[Saved entries]
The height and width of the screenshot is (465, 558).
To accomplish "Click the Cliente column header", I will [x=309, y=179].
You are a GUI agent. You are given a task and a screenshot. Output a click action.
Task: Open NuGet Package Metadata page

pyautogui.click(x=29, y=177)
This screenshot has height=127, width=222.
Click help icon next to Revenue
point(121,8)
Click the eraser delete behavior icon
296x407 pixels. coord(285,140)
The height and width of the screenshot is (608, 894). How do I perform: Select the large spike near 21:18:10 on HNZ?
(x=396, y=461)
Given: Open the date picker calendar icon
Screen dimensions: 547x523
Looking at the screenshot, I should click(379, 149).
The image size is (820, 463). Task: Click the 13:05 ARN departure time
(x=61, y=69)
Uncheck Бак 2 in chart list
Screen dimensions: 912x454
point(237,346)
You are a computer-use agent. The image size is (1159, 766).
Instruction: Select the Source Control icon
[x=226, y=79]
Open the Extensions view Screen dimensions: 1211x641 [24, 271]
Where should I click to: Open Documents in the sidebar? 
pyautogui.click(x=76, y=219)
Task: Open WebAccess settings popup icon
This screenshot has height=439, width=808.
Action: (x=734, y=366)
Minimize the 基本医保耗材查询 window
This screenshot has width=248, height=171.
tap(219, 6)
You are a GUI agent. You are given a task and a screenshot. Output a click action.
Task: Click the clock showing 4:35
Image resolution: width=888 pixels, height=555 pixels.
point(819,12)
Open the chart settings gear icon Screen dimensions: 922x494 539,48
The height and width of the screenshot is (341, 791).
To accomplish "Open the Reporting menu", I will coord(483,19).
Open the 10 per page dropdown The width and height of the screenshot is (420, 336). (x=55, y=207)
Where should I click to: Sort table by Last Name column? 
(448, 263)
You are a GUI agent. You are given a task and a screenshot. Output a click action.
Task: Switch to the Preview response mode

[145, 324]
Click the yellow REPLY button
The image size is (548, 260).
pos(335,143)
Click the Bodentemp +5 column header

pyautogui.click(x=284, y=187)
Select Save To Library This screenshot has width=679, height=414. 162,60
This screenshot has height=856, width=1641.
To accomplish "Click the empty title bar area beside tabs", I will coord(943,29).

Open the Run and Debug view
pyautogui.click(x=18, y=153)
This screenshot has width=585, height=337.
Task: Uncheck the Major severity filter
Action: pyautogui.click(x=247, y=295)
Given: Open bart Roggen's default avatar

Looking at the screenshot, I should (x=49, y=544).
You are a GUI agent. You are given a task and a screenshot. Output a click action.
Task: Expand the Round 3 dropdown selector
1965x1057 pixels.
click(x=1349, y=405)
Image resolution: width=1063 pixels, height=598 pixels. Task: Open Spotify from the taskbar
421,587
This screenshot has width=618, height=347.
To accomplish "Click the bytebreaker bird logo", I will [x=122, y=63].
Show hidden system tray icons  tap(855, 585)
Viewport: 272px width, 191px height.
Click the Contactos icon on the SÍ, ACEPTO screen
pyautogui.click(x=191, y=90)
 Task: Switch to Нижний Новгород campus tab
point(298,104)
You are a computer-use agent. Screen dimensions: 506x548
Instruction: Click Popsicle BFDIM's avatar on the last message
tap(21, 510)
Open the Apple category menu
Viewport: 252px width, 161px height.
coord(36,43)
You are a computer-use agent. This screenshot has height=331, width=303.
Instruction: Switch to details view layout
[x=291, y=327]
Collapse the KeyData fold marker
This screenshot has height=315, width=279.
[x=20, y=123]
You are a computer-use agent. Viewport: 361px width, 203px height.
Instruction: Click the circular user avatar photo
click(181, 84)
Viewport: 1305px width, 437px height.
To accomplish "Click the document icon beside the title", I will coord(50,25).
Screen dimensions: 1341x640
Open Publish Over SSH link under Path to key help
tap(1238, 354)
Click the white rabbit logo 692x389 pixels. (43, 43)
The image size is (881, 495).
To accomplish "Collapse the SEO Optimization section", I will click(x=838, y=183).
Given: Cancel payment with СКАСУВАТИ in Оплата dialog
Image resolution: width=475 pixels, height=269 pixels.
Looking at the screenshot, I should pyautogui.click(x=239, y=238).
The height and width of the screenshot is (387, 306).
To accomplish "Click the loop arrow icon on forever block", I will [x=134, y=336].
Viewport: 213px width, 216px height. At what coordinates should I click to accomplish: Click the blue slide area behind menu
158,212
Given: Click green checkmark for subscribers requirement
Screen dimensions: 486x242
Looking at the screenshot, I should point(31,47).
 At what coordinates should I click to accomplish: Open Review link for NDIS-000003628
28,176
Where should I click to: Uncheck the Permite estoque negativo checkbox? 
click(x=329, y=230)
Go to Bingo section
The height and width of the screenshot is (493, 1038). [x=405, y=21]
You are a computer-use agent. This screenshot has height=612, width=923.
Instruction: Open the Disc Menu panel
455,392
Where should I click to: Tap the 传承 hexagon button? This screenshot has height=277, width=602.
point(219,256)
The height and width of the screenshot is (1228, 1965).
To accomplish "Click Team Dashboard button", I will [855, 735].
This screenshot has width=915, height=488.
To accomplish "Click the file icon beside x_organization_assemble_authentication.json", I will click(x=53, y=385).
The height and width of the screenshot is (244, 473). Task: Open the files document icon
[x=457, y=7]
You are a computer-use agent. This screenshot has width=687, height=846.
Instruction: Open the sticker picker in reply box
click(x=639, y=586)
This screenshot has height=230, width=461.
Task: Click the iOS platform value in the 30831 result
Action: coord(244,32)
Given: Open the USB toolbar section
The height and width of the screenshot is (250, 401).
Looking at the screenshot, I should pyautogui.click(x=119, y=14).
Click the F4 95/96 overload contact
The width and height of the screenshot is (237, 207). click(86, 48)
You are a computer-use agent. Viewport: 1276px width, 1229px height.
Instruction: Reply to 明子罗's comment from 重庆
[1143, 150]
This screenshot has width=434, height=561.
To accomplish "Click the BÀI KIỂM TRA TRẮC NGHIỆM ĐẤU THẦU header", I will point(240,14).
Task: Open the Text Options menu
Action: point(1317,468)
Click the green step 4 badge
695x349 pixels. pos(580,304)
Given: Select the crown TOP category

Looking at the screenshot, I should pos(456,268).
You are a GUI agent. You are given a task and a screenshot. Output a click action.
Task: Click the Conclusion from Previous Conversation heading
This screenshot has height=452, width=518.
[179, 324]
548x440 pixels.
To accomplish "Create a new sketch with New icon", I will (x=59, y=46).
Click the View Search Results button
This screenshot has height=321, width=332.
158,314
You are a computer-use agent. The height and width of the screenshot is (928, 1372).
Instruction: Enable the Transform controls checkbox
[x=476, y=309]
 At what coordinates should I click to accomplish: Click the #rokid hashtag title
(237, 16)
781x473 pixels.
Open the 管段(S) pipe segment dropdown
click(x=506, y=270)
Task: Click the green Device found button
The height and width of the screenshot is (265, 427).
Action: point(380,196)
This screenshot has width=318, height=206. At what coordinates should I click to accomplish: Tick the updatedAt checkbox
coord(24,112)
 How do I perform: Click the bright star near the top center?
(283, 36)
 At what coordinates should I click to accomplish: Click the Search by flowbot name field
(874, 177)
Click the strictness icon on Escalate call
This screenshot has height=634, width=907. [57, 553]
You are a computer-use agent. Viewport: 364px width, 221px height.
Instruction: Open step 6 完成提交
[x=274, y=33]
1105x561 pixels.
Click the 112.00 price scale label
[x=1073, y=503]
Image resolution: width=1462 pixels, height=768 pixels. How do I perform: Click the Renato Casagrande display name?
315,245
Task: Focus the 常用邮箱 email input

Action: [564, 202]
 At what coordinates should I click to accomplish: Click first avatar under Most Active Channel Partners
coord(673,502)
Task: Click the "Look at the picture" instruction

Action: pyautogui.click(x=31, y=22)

_WHAT TO WORK ON_: Could you restate every record above word for word?

_RESPONSE_:
The height and width of the screenshot is (465, 558).
To accomplish "Click the Cliente column header", I will [x=309, y=179].
You are a GUI agent. You are given a task and a screenshot. Output a click action.
Task: Open NuGet Package Metadata page

pyautogui.click(x=29, y=177)
This screenshot has height=127, width=222.
Click help icon next to Revenue
point(121,8)
Click the eraser delete behavior icon
296x407 pixels. coord(285,140)
The height and width of the screenshot is (608, 894). How do I perform: Select the large spike near 21:18:10 on HNZ?
(x=396, y=461)
Given: Open the date picker calendar icon
Screen dimensions: 547x523
Looking at the screenshot, I should click(379, 149).
The image size is (820, 463). Task: Click the 13:05 ARN departure time
(x=61, y=69)
Uncheck Бак 2 in chart list
Screen dimensions: 912x454
point(237,346)
You are a computer-use agent. The image size is (1159, 766).
Instruction: Select the Source Control icon
[x=226, y=79]
Open the Extensions view Screen dimensions: 1211x641 [24, 271]
Where should I click to: Open Documents in the sidebar? 
pyautogui.click(x=76, y=219)
Task: Open WebAccess settings popup icon
This screenshot has height=439, width=808.
Action: (x=734, y=366)
Minimize the 基本医保耗材查询 window
This screenshot has width=248, height=171.
tap(219, 6)
You are a GUI agent. You are given a task and a screenshot. Output a click action.
Task: Click the clock showing 4:35
Image resolution: width=888 pixels, height=555 pixels.
point(819,12)
Open the chart settings gear icon Screen dimensions: 922x494 539,48
The height and width of the screenshot is (341, 791).
To accomplish "Open the Reporting menu", I will coord(483,19).
Open the 10 per page dropdown The width and height of the screenshot is (420, 336). (x=55, y=207)
Where should I click to: Sort table by Last Name column? 
(448, 263)
You are a GUI agent. You are given a task and a screenshot. Output a click action.
Task: Switch to the Preview response mode

[145, 324]
Click the yellow REPLY button
The image size is (548, 260).
pos(335,143)
Click the Bodentemp +5 column header

pyautogui.click(x=284, y=187)
Select Save To Library This screenshot has width=679, height=414. 162,60
This screenshot has height=856, width=1641.
To accomplish "Click the empty title bar area beside tabs", I will coord(943,29).

Open the Run and Debug view
pyautogui.click(x=18, y=153)
This screenshot has width=585, height=337.
Task: Uncheck the Major severity filter
Action: pyautogui.click(x=247, y=295)
Given: Open bart Roggen's default avatar

Looking at the screenshot, I should (x=49, y=544).
You are a GUI agent. You are given a task and a screenshot. Output a click action.
Task: Expand the Round 3 dropdown selector
1965x1057 pixels.
click(x=1349, y=405)
Image resolution: width=1063 pixels, height=598 pixels. Task: Open Spotify from the taskbar
421,587
This screenshot has width=618, height=347.
To accomplish "Click the bytebreaker bird logo", I will [x=122, y=63].
Show hidden system tray icons  tap(855, 585)
Viewport: 272px width, 191px height.
Click the Contactos icon on the SÍ, ACEPTO screen
pyautogui.click(x=191, y=90)
 Task: Switch to Нижний Новгород campus tab
point(298,104)
You are a computer-use agent. Screen dimensions: 506x548
Instruction: Click Popsicle BFDIM's avatar on the last message
tap(21, 510)
Open the Apple category menu
Viewport: 252px width, 161px height.
coord(36,43)
You are a computer-use agent. This screenshot has height=331, width=303.
Instruction: Switch to details view layout
[x=291, y=327]
Collapse the KeyData fold marker
This screenshot has height=315, width=279.
[x=20, y=123]
You are a computer-use agent. Viewport: 361px width, 203px height.
Instruction: Click the circular user avatar photo
click(181, 84)
Viewport: 1305px width, 437px height.
To accomplish "Click the document icon beside the title", I will coord(50,25).
Screen dimensions: 1341x640
Open Publish Over SSH link under Path to key help
tap(1238, 354)
Click the white rabbit logo 692x389 pixels. (43, 43)
The image size is (881, 495).
To accomplish "Collapse the SEO Optimization section", I will click(x=838, y=183).
Given: Cancel payment with СКАСУВАТИ in Оплата dialog
Image resolution: width=475 pixels, height=269 pixels.
Looking at the screenshot, I should pyautogui.click(x=239, y=238).
The height and width of the screenshot is (387, 306).
To accomplish "Click the loop arrow icon on forever block", I will [x=134, y=336].
Viewport: 213px width, 216px height. At what coordinates should I click to accomplish: Click the blue slide area behind menu
158,212
Given: Click green checkmark for subscribers requirement
Screen dimensions: 486x242
Looking at the screenshot, I should point(31,47).
 At what coordinates should I click to accomplish: Open Review link for NDIS-000003628
28,176
Where should I click to: Uncheck the Permite estoque negativo checkbox? 
click(x=329, y=230)
Go to Bingo section
The height and width of the screenshot is (493, 1038). [x=405, y=21]
You are a computer-use agent. This screenshot has height=612, width=923.
Instruction: Open the Disc Menu panel
455,392
Where should I click to: Tap the 传承 hexagon button? This screenshot has height=277, width=602.
point(219,256)
The height and width of the screenshot is (1228, 1965).
To accomplish "Click Team Dashboard button", I will [855, 735].
This screenshot has width=915, height=488.
To accomplish "Click the file icon beside x_organization_assemble_authentication.json", I will click(x=53, y=385).
The height and width of the screenshot is (244, 473). Task: Open the files document icon
[x=457, y=7]
You are a computer-use agent. This screenshot has width=687, height=846.
Instruction: Open the sticker picker in reply box
click(x=639, y=586)
This screenshot has height=230, width=461.
Task: Click the iOS platform value in the 30831 result
Action: coord(244,32)
Given: Open the USB toolbar section
The height and width of the screenshot is (250, 401).
Looking at the screenshot, I should pyautogui.click(x=119, y=14).
Click the F4 95/96 overload contact
The width and height of the screenshot is (237, 207). click(86, 48)
You are a computer-use agent. Viewport: 1276px width, 1229px height.
Instruction: Reply to 明子罗's comment from 重庆
[1143, 150]
This screenshot has width=434, height=561.
To accomplish "Click the BÀI KIỂM TRA TRẮC NGHIỆM ĐẤU THẦU header", I will point(240,14).
Task: Open the Text Options menu
Action: point(1317,468)
Click the green step 4 badge
695x349 pixels. pos(580,304)
Given: Select the crown TOP category

Looking at the screenshot, I should pos(456,268).
You are a GUI agent. You are given a task and a screenshot. Output a click action.
Task: Click the Conclusion from Previous Conversation heading
This screenshot has height=452, width=518.
[179, 324]
548x440 pixels.
To accomplish "Create a new sketch with New icon", I will (x=59, y=46).
Click the View Search Results button
This screenshot has height=321, width=332.
158,314
You are a computer-use agent. The height and width of the screenshot is (928, 1372).
Instruction: Enable the Transform controls checkbox
[x=476, y=309]
 At what coordinates should I click to accomplish: Click the #rokid hashtag title
(237, 16)
781x473 pixels.
Open the 管段(S) pipe segment dropdown
click(x=506, y=270)
Task: Click the green Device found button
The height and width of the screenshot is (265, 427).
Action: point(380,196)
This screenshot has width=318, height=206. At what coordinates should I click to accomplish: Tick the updatedAt checkbox
coord(24,112)
 How do I perform: Click the bright star near the top center?
(283, 36)
 At what coordinates should I click to accomplish: Click the Search by flowbot name field
(874, 177)
Click the strictness icon on Escalate call
This screenshot has height=634, width=907. [57, 553]
You are a computer-use agent. Viewport: 364px width, 221px height.
Instruction: Open step 6 完成提交
[x=274, y=33]
1105x561 pixels.
Click the 112.00 price scale label
[x=1073, y=503]
Image resolution: width=1462 pixels, height=768 pixels. How do I perform: Click the Renato Casagrande display name?
315,245
Task: Focus the 常用邮箱 email input

Action: [564, 202]
 At what coordinates should I click to accomplish: Click first avatar under Most Active Channel Partners
coord(673,502)
Task: Click the "Look at the picture" instruction

Action: pyautogui.click(x=31, y=22)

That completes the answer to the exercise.